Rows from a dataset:
%%

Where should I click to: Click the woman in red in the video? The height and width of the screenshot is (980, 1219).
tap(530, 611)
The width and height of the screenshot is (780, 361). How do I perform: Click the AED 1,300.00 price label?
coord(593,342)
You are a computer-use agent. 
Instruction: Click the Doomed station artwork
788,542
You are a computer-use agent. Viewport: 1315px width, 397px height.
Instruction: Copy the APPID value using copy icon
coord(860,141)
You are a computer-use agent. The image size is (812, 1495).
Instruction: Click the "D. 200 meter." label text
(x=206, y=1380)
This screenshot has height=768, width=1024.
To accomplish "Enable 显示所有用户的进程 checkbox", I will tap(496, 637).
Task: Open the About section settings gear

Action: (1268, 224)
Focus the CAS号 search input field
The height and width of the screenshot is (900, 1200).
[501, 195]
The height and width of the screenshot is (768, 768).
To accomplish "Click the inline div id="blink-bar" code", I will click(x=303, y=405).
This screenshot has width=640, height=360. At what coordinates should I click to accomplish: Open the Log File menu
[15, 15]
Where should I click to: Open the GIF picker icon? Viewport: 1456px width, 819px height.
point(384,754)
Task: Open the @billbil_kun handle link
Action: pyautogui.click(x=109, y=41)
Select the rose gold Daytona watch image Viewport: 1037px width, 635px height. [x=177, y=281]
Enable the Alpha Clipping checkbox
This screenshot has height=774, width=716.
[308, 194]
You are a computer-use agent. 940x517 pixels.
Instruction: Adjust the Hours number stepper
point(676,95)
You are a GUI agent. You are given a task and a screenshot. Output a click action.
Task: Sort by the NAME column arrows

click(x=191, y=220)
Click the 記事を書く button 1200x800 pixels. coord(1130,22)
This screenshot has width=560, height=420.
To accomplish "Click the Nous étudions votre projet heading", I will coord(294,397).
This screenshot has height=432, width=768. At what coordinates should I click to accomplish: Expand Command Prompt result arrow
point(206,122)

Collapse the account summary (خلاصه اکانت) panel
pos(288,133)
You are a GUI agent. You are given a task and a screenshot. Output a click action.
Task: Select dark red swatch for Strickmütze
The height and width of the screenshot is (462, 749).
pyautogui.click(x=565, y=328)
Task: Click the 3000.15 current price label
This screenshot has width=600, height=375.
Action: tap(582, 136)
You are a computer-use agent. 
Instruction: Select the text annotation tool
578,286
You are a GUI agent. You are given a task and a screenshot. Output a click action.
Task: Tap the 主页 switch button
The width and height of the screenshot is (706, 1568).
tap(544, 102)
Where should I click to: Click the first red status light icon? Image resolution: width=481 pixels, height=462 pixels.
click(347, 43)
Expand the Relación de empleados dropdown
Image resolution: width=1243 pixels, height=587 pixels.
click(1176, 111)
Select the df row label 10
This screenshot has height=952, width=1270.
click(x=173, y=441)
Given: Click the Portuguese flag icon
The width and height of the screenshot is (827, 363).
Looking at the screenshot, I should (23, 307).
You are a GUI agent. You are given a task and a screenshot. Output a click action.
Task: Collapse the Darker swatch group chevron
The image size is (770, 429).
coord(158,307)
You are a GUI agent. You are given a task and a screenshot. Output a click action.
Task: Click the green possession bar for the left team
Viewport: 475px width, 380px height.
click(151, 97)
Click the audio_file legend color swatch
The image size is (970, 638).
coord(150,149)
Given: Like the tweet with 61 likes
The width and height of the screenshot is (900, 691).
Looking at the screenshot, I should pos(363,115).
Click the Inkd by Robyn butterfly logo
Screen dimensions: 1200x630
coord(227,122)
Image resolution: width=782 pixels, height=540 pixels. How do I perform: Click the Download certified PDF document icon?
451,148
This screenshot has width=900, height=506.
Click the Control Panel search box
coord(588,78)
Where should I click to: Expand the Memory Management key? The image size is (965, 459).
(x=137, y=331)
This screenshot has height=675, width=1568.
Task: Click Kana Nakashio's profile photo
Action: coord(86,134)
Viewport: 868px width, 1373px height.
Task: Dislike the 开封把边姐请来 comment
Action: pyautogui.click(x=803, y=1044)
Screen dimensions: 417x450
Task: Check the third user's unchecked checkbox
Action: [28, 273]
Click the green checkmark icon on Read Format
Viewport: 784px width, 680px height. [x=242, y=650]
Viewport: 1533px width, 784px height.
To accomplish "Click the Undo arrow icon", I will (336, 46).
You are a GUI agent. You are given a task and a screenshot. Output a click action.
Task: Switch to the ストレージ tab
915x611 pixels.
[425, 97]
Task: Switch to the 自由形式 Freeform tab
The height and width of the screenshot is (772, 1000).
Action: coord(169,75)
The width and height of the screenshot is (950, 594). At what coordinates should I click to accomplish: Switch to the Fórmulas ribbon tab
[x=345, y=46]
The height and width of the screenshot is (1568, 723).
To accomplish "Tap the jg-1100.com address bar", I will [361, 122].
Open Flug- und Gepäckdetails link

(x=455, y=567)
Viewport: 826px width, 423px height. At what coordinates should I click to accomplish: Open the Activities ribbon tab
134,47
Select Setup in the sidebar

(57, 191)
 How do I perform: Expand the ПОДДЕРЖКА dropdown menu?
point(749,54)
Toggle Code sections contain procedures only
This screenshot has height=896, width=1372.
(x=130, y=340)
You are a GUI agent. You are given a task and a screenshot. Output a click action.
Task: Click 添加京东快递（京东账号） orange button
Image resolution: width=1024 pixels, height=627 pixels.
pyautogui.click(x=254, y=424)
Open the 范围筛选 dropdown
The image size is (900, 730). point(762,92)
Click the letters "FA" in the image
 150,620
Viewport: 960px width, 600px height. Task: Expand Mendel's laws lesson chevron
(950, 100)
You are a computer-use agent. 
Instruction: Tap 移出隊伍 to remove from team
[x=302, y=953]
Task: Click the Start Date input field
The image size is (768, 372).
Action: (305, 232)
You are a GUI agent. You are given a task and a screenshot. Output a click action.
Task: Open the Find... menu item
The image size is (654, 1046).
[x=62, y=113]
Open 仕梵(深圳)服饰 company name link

%%

THE EXERCISE: Please turn the lines above into a numbered list, leaving out any blank lines.

RESULT FOR THIS TASK:
1. Where should I click to: Click the woman in red in the video? The height and width of the screenshot is (980, 1219).
2. tap(530, 611)
3. The width and height of the screenshot is (780, 361). How do I perform: Click the AED 1,300.00 price label?
4. coord(593,342)
5. You are a computer-use agent. 
6. Instruction: Click the Doomed station artwork
7. 788,542
8. You are a computer-use agent. Viewport: 1315px width, 397px height.
9. Instruction: Copy the APPID value using copy icon
10. coord(860,141)
11. You are a computer-use agent. The image size is (812, 1495).
12. Instruction: Click the "D. 200 meter." label text
13. (x=206, y=1380)
14. This screenshot has height=768, width=1024.
15. To accomplish "Enable 显示所有用户的进程 checkbox", I will tap(496, 637).
16. Task: Open the About section settings gear
17. Action: (1268, 224)
18. Focus the CAS号 search input field
19. The height and width of the screenshot is (900, 1200).
20. [501, 195]
21. The height and width of the screenshot is (768, 768).
22. To accomplish "Click the inline div id="blink-bar" code", I will click(x=303, y=405).
23. This screenshot has width=640, height=360. At what coordinates should I click to accomplish: Open the Log File menu
24. [15, 15]
25. Where should I click to: Open the GIF picker icon? Viewport: 1456px width, 819px height.
26. point(384,754)
27. Task: Open the @billbil_kun handle link
28. Action: pyautogui.click(x=109, y=41)
29. Select the rose gold Daytona watch image Viewport: 1037px width, 635px height. [x=177, y=281]
30. Enable the Alpha Clipping checkbox
31. This screenshot has height=774, width=716.
32. [308, 194]
33. You are a computer-use agent. 940x517 pixels.
34. Instruction: Adjust the Hours number stepper
35. point(676,95)
36. You are a GUI agent. You are given a task and a screenshot. Output a click action.
37. Task: Sort by the NAME column arrows
38. click(x=191, y=220)
39. Click the 記事を書く button 1200x800 pixels. coord(1130,22)
40. This screenshot has width=560, height=420.
41. To accomplish "Click the Nous étudions votre projet heading", I will coord(294,397).
42. This screenshot has height=432, width=768. At what coordinates should I click to accomplish: Expand Command Prompt result arrow
43. point(206,122)
44. Collapse the account summary (خلاصه اکانت) panel
45. pos(288,133)
46. You are a GUI agent. You are given a task and a screenshot. Output a click action.
47. Task: Select dark red swatch for Strickmütze
48. The height and width of the screenshot is (462, 749).
49. pyautogui.click(x=565, y=328)
50. Task: Click the 3000.15 current price label
51. This screenshot has width=600, height=375.
52. Action: tap(582, 136)
53. You are a computer-use agent. 
54. Instruction: Select the text annotation tool
55. 578,286
56. You are a GUI agent. You are given a task and a screenshot. Output a click action.
57. Task: Tap the 主页 switch button
58. The width and height of the screenshot is (706, 1568).
59. tap(544, 102)
60. Where should I click to: Click the first red status light icon? Image resolution: width=481 pixels, height=462 pixels.
61. click(347, 43)
62. Expand the Relación de empleados dropdown
63. Image resolution: width=1243 pixels, height=587 pixels.
64. click(1176, 111)
65. Select the df row label 10
66. This screenshot has height=952, width=1270.
67. click(x=173, y=441)
68. Given: Click the Portuguese flag icon
69. The width and height of the screenshot is (827, 363).
70. Looking at the screenshot, I should (23, 307).
71. You are a GUI agent. You are given a task and a screenshot. Output a click action.
72. Task: Collapse the Darker swatch group chevron
73. The image size is (770, 429).
74. coord(158,307)
75. You are a GUI agent. You are given a task and a screenshot. Output a click action.
76. Task: Click the green possession bar for the left team
77. Viewport: 475px width, 380px height.
78. click(151, 97)
79. Click the audio_file legend color swatch
80. The image size is (970, 638).
81. coord(150,149)
82. Given: Like the tweet with 61 likes
83. The width and height of the screenshot is (900, 691).
84. Looking at the screenshot, I should pos(363,115).
85. Click the Inkd by Robyn butterfly logo
86. Screen dimensions: 1200x630
87. coord(227,122)
88. Image resolution: width=782 pixels, height=540 pixels. How do I perform: Click the Download certified PDF document icon?
89. 451,148
90. This screenshot has width=900, height=506.
91. Click the Control Panel search box
92. coord(588,78)
93. Where should I click to: Expand the Memory Management key? The image size is (965, 459).
94. (x=137, y=331)
95. This screenshot has height=675, width=1568.
96. Task: Click Kana Nakashio's profile photo
97. Action: coord(86,134)
98. Viewport: 868px width, 1373px height.
99. Task: Dislike the 开封把边姐请来 comment
100. Action: pyautogui.click(x=803, y=1044)
101. Screen dimensions: 417x450
102. Task: Check the third user's unchecked checkbox
103. Action: [28, 273]
104. Click the green checkmark icon on Read Format
105. Viewport: 784px width, 680px height. [x=242, y=650]
106. Viewport: 1533px width, 784px height.
107. To accomplish "Click the Undo arrow icon", I will (336, 46).
108. You are a GUI agent. You are given a task and a screenshot. Output a click action.
109. Task: Switch to the ストレージ tab
110. 915x611 pixels.
111. [425, 97]
112. Task: Switch to the 自由形式 Freeform tab
113. The height and width of the screenshot is (772, 1000).
114. Action: coord(169,75)
115. The width and height of the screenshot is (950, 594). At what coordinates should I click to accomplish: Switch to the Fórmulas ribbon tab
116. [x=345, y=46]
117. The height and width of the screenshot is (1568, 723).
118. To accomplish "Tap the jg-1100.com address bar", I will [361, 122].
119. Open Flug- und Gepäckdetails link
120. (x=455, y=567)
121. Viewport: 826px width, 423px height. At what coordinates should I click to accomplish: Open the Activities ribbon tab
122. 134,47
123. Select Setup in the sidebar
124. (57, 191)
125.  How do I perform: Expand the ПОДДЕРЖКА dropdown menu?
126. point(749,54)
127. Toggle Code sections contain procedures only
128. This screenshot has height=896, width=1372.
129. (x=130, y=340)
130. You are a GUI agent. You are given a task and a screenshot. Output a click action.
131. Task: Click 添加京东快递（京东账号） orange button
132. Image resolution: width=1024 pixels, height=627 pixels.
133. pyautogui.click(x=254, y=424)
134. Open the 范围筛选 dropdown
135. The image size is (900, 730). point(762,92)
136. Click the letters "FA" in the image
137.  150,620
138. Viewport: 960px width, 600px height. Task: Expand Mendel's laws lesson chevron
139. (950, 100)
140. You are a computer-use agent. 
141. Instruction: Tap 移出隊伍 to remove from team
142. [x=302, y=953]
143. Task: Click the Start Date input field
144. The image size is (768, 372).
145. Action: (305, 232)
146. You are a GUI agent. You are given a task and a screenshot. Output a click action.
147. Task: Open the Find... menu item
148. The image size is (654, 1046).
149. [x=62, y=113]
150. Open 仕梵(深圳)服饰 company name link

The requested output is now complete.